#### [PROVIDED DATA]
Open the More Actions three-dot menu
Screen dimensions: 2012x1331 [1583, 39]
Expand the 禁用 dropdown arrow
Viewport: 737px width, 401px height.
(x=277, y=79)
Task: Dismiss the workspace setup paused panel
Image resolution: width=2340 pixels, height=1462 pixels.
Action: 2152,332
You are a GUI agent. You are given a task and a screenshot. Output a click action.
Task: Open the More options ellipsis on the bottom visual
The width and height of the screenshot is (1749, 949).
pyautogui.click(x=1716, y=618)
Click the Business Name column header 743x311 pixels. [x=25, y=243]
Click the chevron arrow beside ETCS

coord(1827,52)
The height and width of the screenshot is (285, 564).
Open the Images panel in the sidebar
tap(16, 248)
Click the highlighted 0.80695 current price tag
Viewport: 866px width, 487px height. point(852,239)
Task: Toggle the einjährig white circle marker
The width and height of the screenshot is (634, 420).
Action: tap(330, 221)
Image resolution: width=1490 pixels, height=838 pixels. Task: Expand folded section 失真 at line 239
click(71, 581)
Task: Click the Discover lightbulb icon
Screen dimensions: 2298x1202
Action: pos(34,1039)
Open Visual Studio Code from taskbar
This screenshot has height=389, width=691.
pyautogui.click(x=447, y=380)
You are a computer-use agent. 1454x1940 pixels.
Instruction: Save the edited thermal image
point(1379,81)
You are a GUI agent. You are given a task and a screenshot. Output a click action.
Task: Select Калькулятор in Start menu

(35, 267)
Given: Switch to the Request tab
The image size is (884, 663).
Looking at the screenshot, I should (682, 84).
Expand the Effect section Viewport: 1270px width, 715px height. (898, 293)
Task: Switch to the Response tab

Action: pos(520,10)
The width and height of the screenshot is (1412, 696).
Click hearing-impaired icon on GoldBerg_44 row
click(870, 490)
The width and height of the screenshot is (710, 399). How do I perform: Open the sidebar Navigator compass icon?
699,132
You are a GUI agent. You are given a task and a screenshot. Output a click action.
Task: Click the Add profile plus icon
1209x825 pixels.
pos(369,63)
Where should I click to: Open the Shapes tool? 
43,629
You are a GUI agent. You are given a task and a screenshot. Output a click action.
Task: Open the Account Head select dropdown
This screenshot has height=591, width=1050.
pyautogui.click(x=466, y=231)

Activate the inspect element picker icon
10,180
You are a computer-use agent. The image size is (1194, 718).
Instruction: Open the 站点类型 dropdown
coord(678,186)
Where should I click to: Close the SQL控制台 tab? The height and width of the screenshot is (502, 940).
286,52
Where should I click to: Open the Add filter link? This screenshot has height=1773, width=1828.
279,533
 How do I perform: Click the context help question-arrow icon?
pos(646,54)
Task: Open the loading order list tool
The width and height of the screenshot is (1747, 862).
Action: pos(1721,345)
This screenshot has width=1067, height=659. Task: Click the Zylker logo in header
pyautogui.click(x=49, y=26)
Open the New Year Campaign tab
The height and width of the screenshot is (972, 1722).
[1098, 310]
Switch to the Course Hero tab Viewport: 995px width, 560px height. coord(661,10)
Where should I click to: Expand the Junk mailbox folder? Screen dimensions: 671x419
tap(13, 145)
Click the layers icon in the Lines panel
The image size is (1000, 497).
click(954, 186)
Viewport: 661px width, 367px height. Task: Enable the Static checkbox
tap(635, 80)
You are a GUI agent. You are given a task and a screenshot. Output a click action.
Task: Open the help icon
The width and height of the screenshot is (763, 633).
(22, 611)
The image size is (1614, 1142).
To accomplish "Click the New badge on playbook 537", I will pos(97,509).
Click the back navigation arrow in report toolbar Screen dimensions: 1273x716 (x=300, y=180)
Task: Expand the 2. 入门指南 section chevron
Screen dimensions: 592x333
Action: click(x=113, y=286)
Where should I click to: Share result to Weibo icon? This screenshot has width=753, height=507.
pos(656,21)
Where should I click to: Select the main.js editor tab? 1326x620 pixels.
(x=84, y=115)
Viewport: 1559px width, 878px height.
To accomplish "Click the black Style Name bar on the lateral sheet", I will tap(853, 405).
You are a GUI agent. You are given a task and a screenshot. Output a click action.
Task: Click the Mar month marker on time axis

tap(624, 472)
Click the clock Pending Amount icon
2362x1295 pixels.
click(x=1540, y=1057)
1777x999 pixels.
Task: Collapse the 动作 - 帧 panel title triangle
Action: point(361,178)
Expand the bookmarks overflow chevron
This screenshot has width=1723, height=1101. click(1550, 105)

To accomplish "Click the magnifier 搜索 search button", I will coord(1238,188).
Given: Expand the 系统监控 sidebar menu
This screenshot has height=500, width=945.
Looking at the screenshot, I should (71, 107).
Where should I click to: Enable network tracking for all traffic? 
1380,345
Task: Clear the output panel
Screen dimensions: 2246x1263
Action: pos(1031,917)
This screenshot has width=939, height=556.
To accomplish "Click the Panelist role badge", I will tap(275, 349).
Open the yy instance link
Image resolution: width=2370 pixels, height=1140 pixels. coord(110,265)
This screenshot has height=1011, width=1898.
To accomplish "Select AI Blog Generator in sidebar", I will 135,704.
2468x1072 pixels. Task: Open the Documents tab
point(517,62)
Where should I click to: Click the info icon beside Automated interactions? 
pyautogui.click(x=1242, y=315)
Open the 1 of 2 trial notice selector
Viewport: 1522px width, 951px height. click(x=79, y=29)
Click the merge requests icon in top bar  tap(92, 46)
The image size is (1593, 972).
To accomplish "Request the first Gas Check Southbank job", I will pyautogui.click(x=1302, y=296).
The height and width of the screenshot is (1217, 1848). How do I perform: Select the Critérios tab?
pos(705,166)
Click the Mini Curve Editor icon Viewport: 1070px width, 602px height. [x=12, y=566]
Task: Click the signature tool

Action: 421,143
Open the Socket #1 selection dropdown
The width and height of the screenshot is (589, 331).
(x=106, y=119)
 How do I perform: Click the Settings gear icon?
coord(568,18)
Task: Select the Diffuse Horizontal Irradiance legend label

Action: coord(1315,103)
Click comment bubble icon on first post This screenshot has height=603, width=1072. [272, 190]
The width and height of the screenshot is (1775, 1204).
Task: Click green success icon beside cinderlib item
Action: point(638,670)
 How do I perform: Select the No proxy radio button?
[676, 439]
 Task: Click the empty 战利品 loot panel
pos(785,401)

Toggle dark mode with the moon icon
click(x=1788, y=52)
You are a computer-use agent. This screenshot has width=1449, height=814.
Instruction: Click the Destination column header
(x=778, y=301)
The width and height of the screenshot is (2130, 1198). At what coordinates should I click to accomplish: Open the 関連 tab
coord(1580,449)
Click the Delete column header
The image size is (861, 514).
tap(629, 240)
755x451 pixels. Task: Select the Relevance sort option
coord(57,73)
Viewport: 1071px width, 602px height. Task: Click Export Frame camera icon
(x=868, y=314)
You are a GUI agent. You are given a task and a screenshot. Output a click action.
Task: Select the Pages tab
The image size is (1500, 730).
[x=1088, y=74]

#### [WORK ITEM]
Pull out all lines from the entries above in which the word "will" appears.

#### [RESPONSE TO THE TASK]
To accomplish "Click the New badge on playbook 537", I will pos(97,509).
To accomplish "Click the black Style Name bar on the lateral sheet", I will tap(853, 405).
To accomplish "Click the magnifier 搜索 search button", I will coord(1238,188).
To accomplish "Click the Panelist role badge", I will tap(275, 349).
To accomplish "Select AI Blog Generator in sidebar", I will 135,704.
To accomplish "Request the first Gas Check Southbank job", I will pyautogui.click(x=1302, y=296).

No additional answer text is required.